::: DATA PROVIDED :::
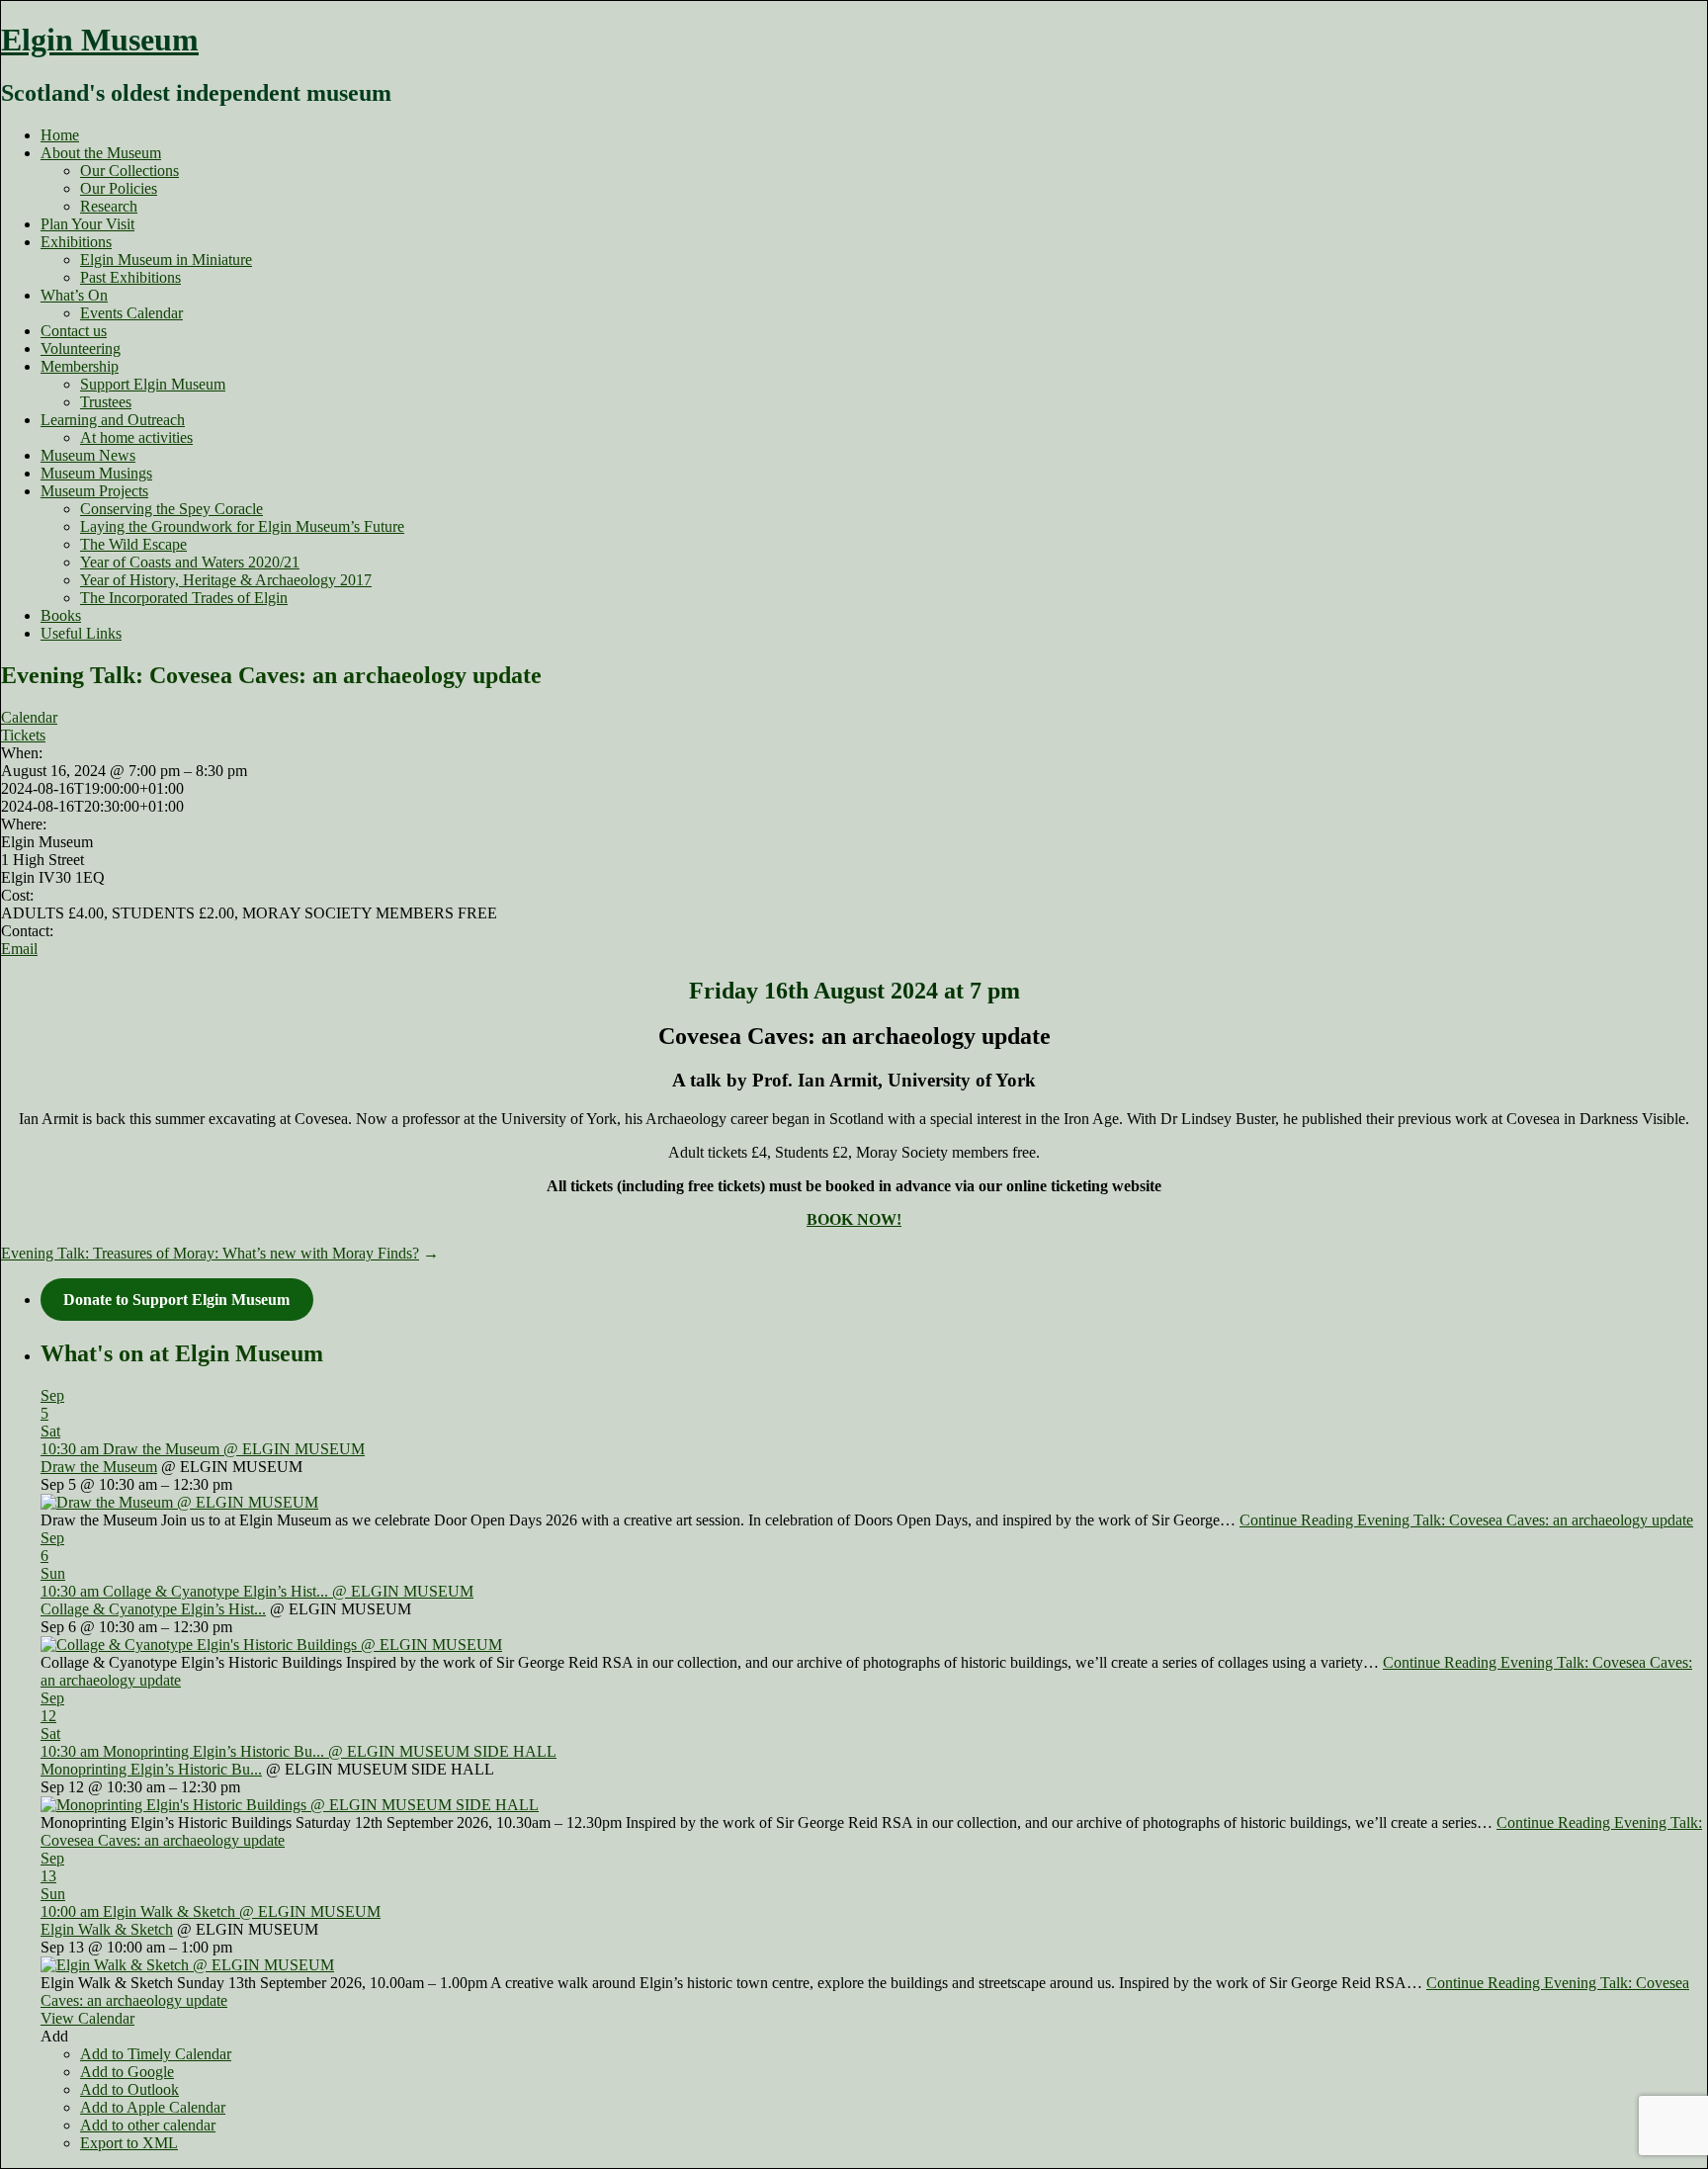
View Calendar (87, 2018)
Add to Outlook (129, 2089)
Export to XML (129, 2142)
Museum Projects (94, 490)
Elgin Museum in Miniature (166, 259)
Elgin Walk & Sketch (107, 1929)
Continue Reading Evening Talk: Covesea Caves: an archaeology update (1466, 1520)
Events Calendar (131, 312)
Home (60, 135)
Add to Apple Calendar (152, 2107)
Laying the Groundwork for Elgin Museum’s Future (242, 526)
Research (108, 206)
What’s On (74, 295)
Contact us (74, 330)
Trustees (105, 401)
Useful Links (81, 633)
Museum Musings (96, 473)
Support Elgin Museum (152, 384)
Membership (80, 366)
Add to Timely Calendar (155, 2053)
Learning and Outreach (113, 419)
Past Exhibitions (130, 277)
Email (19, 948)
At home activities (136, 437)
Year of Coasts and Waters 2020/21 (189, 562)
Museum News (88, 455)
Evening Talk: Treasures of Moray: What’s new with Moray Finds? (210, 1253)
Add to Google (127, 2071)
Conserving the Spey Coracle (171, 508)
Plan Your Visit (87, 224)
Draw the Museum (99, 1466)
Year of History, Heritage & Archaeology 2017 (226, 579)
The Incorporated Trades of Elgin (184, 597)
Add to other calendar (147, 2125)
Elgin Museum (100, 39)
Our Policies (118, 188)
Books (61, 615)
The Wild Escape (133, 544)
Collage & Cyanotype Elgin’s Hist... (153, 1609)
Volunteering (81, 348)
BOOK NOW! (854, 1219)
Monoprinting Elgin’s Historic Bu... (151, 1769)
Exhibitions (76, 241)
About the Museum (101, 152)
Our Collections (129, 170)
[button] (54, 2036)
:::
Your answer must consist only of the lines from the one containing "BOOK NOW! (854, 1219)" through the last line of the data above, both included, exactly as written.

BOOK NOW! (854, 1219)
Monoprinting Elgin’s Historic Bu... (151, 1769)
Exhibitions (76, 241)
About the Museum (101, 152)
Our Collections (129, 170)
[button] (54, 2036)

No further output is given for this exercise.